* **Stated problem**
Please list every line of the data below that contains the string "width". Case counts.

* **A block of data**
▶

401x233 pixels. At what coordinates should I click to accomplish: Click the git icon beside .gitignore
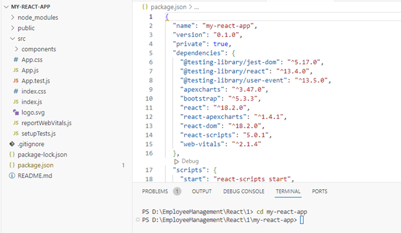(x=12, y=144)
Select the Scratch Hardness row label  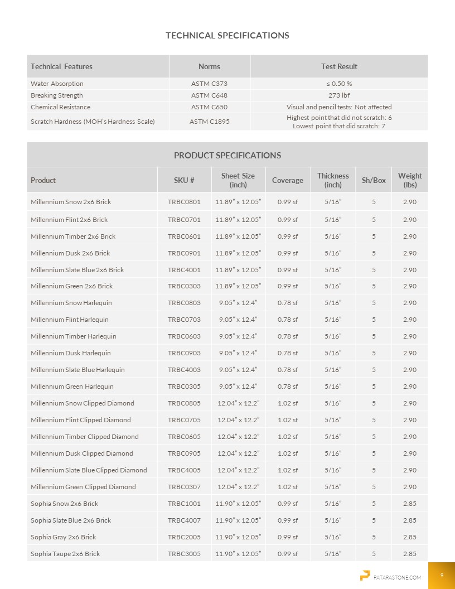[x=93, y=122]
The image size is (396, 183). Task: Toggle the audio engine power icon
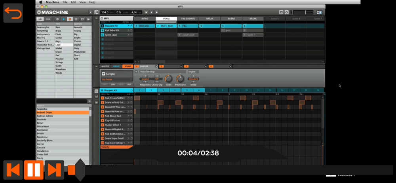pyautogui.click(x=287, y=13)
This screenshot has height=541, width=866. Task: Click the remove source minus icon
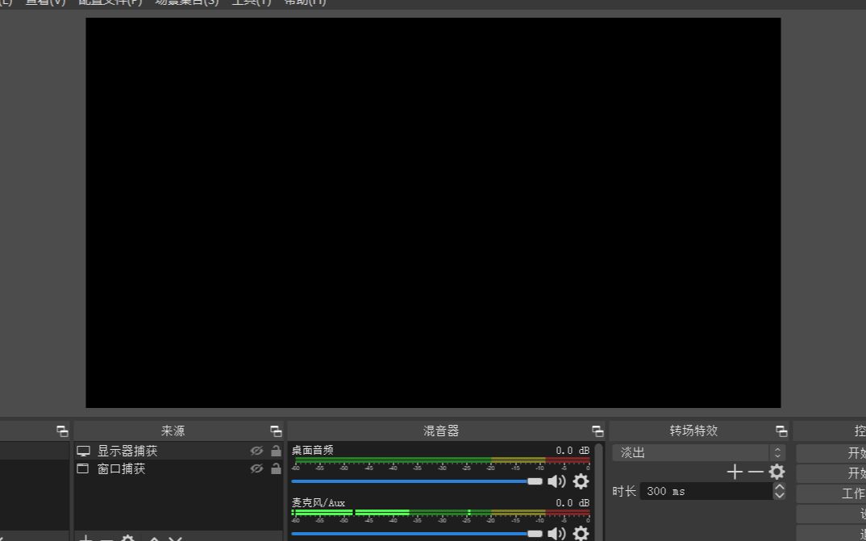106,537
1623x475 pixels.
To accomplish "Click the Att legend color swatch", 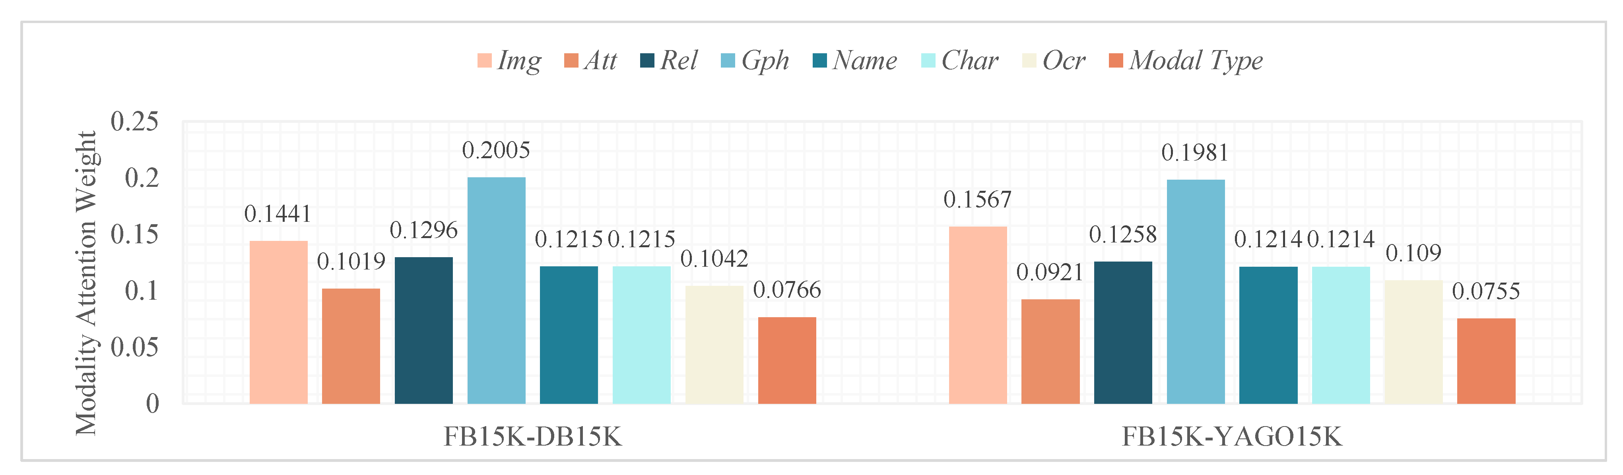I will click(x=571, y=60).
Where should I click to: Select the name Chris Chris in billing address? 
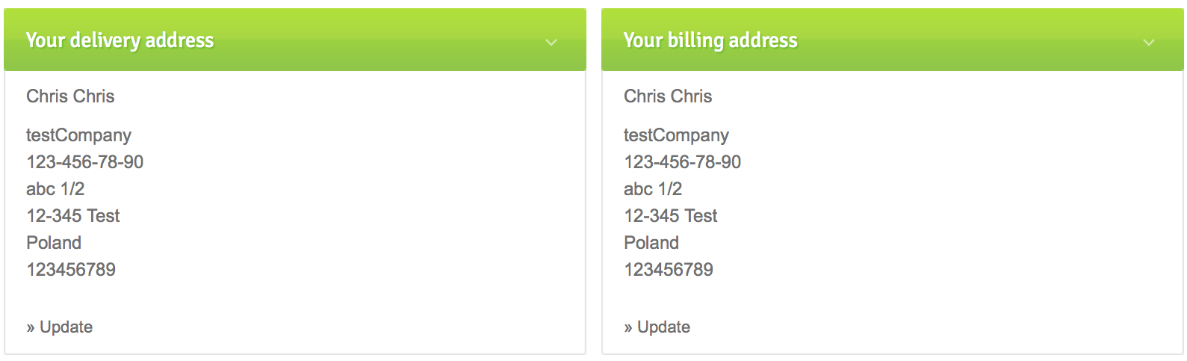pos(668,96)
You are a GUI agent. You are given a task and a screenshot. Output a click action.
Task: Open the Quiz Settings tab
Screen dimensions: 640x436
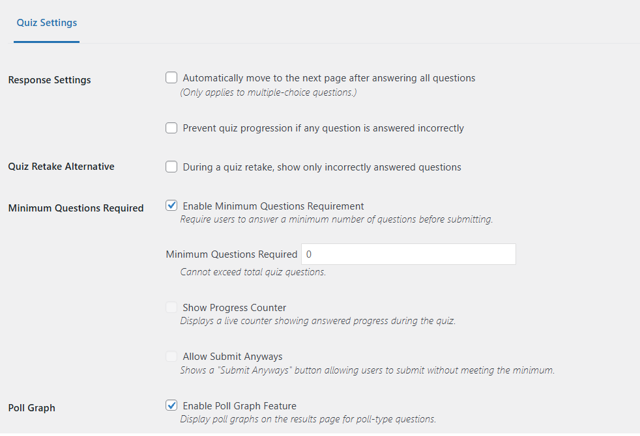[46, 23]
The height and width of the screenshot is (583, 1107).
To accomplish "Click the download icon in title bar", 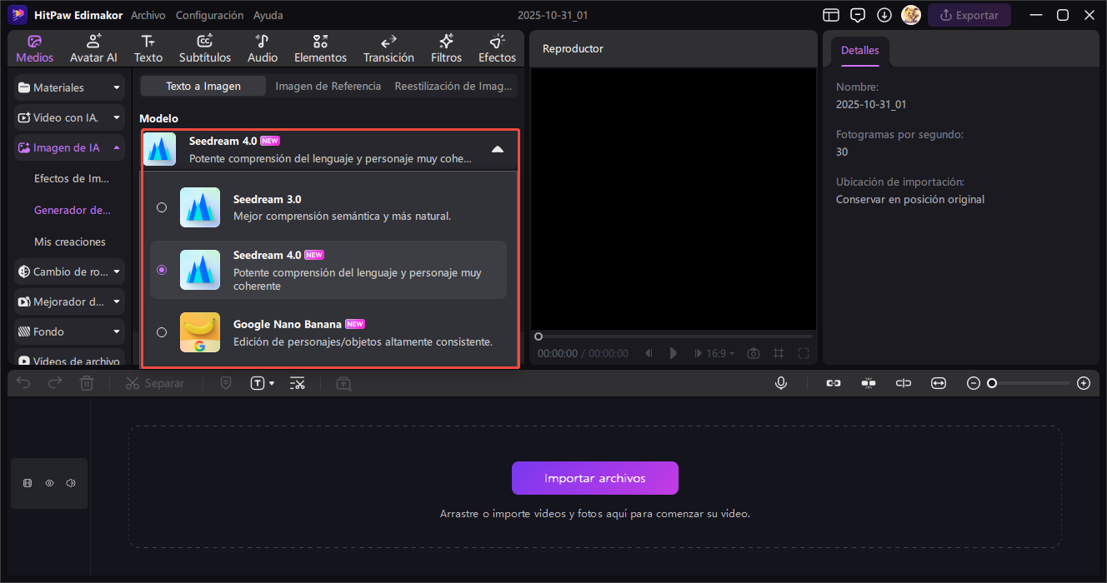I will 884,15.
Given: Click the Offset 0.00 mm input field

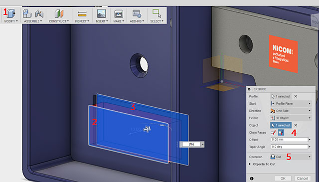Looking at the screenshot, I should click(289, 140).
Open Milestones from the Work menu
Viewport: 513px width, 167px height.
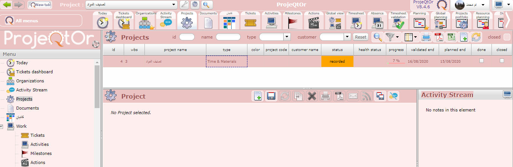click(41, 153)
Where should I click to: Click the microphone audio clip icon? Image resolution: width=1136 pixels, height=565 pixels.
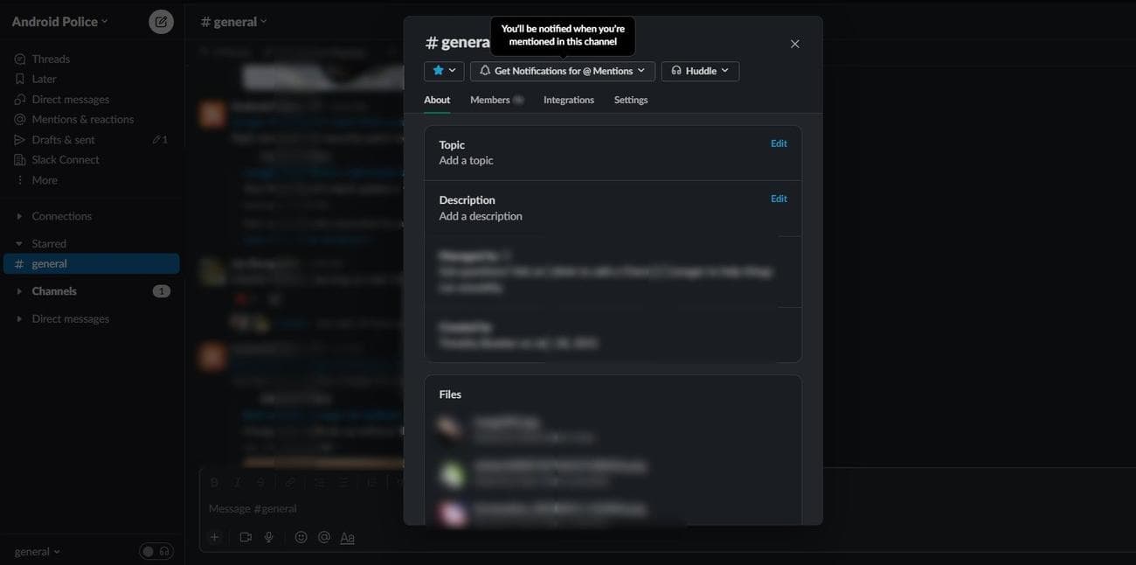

◀

* **Reply**
This screenshot has height=541, width=866. Task: Click the remove source minus icon
The height and width of the screenshot is (583, 1107).
Viewport: 513px width, 167px height.
Where should I click to: Click the microphone audio clip icon? Image resolution: width=1136 pixels, height=565 pixels.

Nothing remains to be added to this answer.